Sonntag, Dezember 09, 2007

Habe nix Titel

Ladies and Gentlemen,
letzte Woche ist der Wochenblog ausgefallen, da ich in der schönen Heimat war und wohl niemanden erzählen muss, wie schön es in HH ist. Daheim hab ich mich auch gleich so sehr entspannt, dass ich mir gleich eine zünftige Erkältung aufgebrummt habe, die mir sowohl die Rückreise am Montag abend als auch den Dienstag im Bett entscheidend verschönert hat. Mittwoch bin ich dann wieder „auf Arbeit“, habe jedoch versucht, mich den Rest der Woche noch ein wenig zu schonen, was darin resultierte, dass ich doch glatt eine Einladung zum Feiern am Freitag ausgeschlagen habe – man soll es nicht für möglich halten! In Folge dessen habe ich mich am Sa auch dermaßen gelangweilt (Daniel war mal wieder in den Landen unterwegs), dass ich mich allein aufgemacht habe, ein weiteres Mal die Stadt zu erkunden.

Da die Rosinen bereits gepickt waren, hab ich diesmal den buddhistischen Tempel im Chinatown besucht – mehr als eine schöne Eingangshalle hatte er aber nicht zu bieten, da hatte ich mir ein wenig mehr versprochen. Anschließend hatten mich die Pommes wieder in ihren Bann gezogen; wenigstens war ich mit dem Fahrrad unterwegs, so dass ich nicht komplett als Tonne heimreise.

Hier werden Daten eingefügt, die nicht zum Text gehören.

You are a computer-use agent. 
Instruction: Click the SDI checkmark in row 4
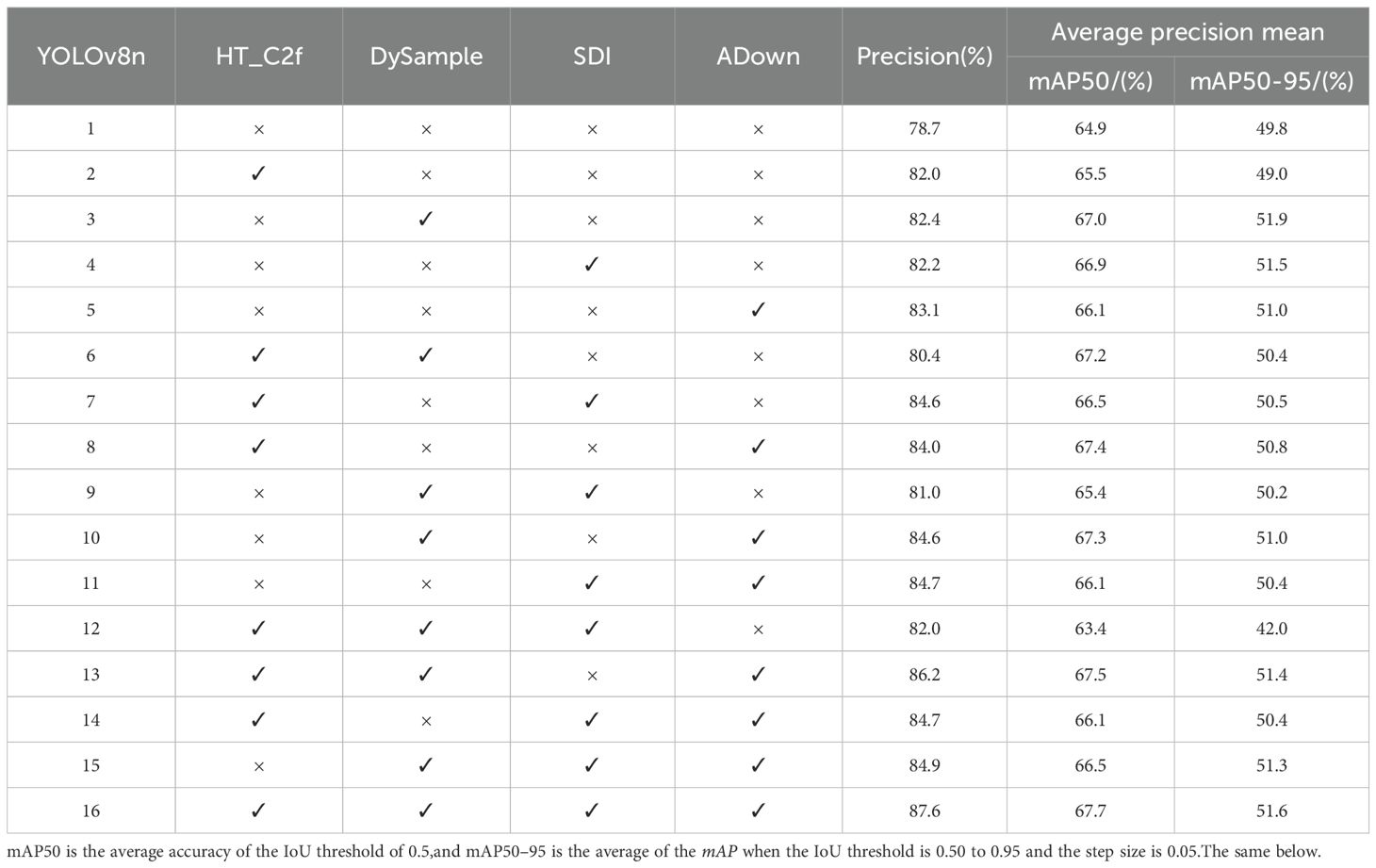(x=592, y=265)
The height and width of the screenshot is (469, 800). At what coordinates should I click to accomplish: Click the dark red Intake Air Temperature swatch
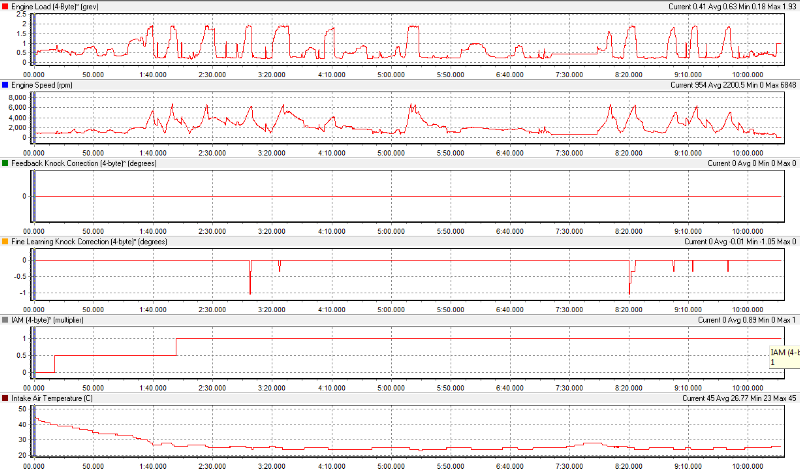pos(8,397)
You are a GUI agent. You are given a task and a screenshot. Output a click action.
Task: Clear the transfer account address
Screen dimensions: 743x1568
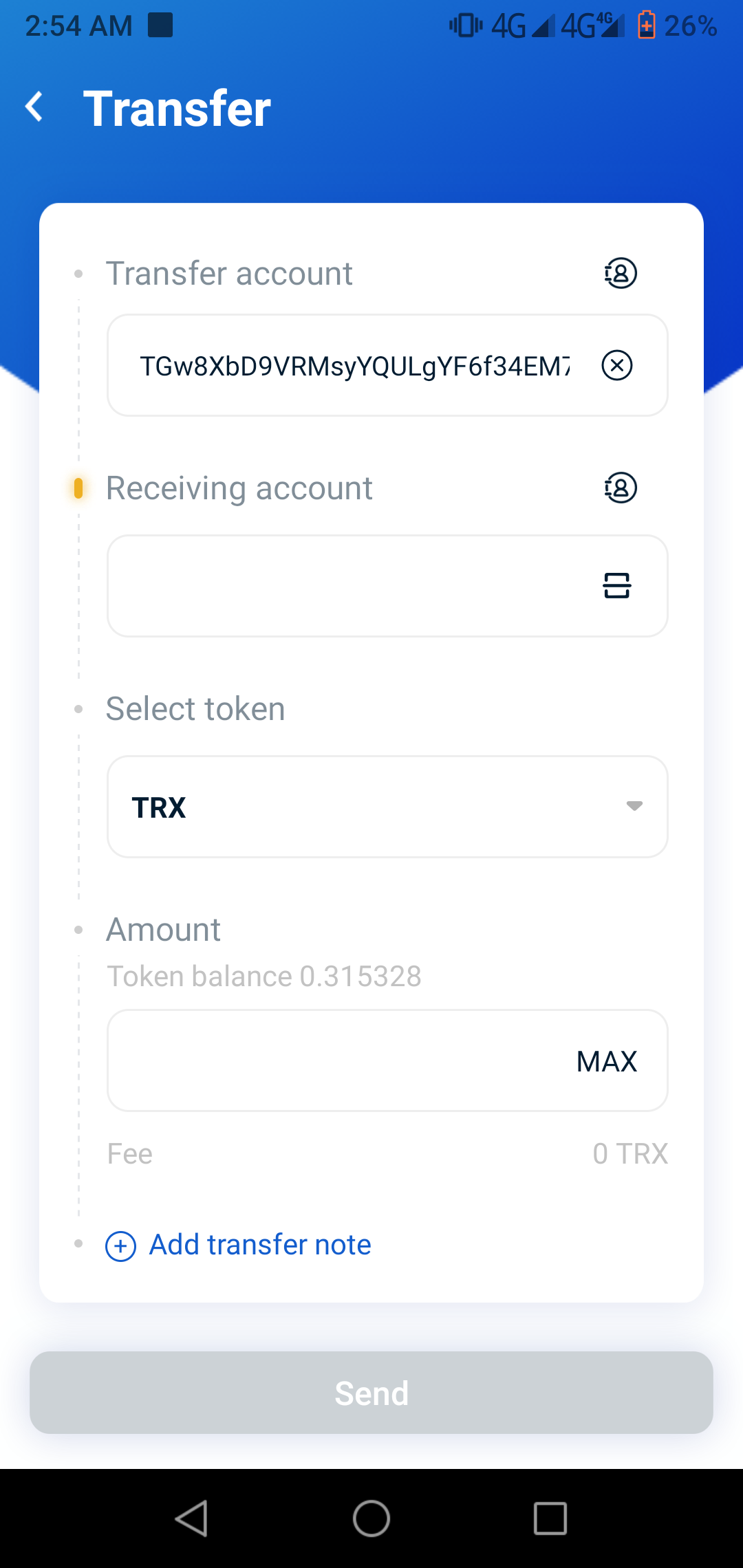pos(617,365)
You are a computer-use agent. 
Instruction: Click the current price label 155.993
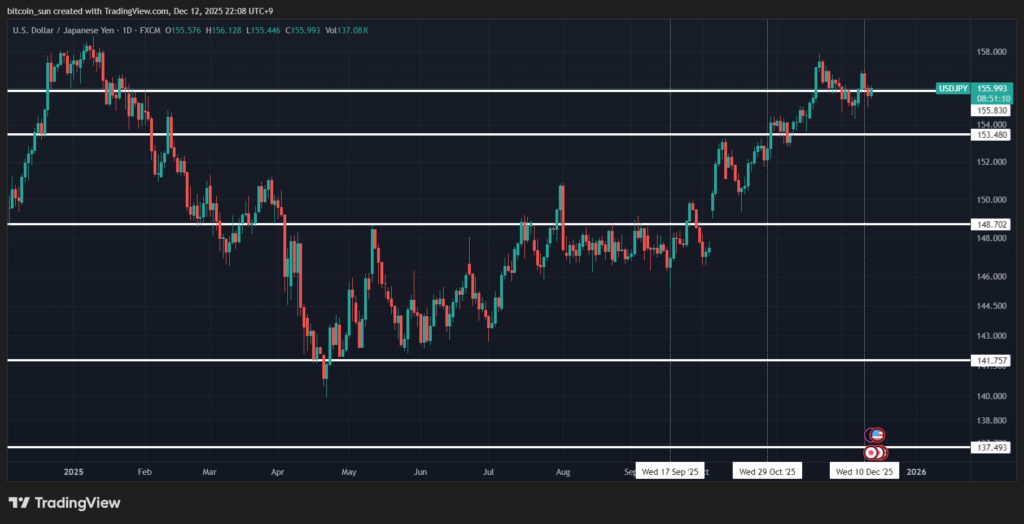pyautogui.click(x=992, y=88)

Auch das zweite Kulturhighlight des Tages, das Haus der Photographie war eher ein Reinfall: Während die erste Etage noch zu gefallen wusste, war die zweite gesperrt (Das hatte man mir fairerweise am Eingang gesagt) und die dritte viel zu sehr Kunst für Kapitalisten-Hendrik, dat war also nix. So schaute ich dann ganz auf Sonntag, wo sich einige wenige Unerschrockene nicht vom wechselhaften Wetter haben abschrecken lassen und nach Delft gefahren sind. Wie kennt Ihr nicht? Eine Weltstadt 1 Stunde südlich von Amsterdam, weltbekannt für seine blau-weißen Manufakturen und Willem van Oranje. In der Tat war das Museum über den „Befreier der Niederlande“ sehr interessant, nur leider konnte ich keine Fotos machen.

Auch ansonsten wusste die mittelgroße Stadt durch schöne Hauser und gemütliche Gassen zu gefallen, jedenfalls haben wir es dort mühelos bis zum späten Nachmittag mit Sightseeing ausgehalten, bevor wir wieder Richtung AMS aufgebrochen sind. Da wir uns dabei manchmal ein wenig wie Japaner aufgeführt haben, zeigt das folgende Beweisfoto. Das kulinarische Highlight war eindeutig mein Riesenpfannkuchen mit Zwiebeln und Champignons (!). Dass ich damit genauso wenig bei den übrigen Teilnehmern punkten konnte wie mit meinen Salmiak-Fishermen war mir dann auch egal. Hauptsache mal wieder was typisch niederländisches ausprobiert ;-)


Diese Woche steht die Weihnachtsfeier von CE an und mein letztes WE in Amsterdam will verplant werden. Mal sehen, ob ich noch eine schöne Stadt zum Bereisen (und Begleiter) finden kann.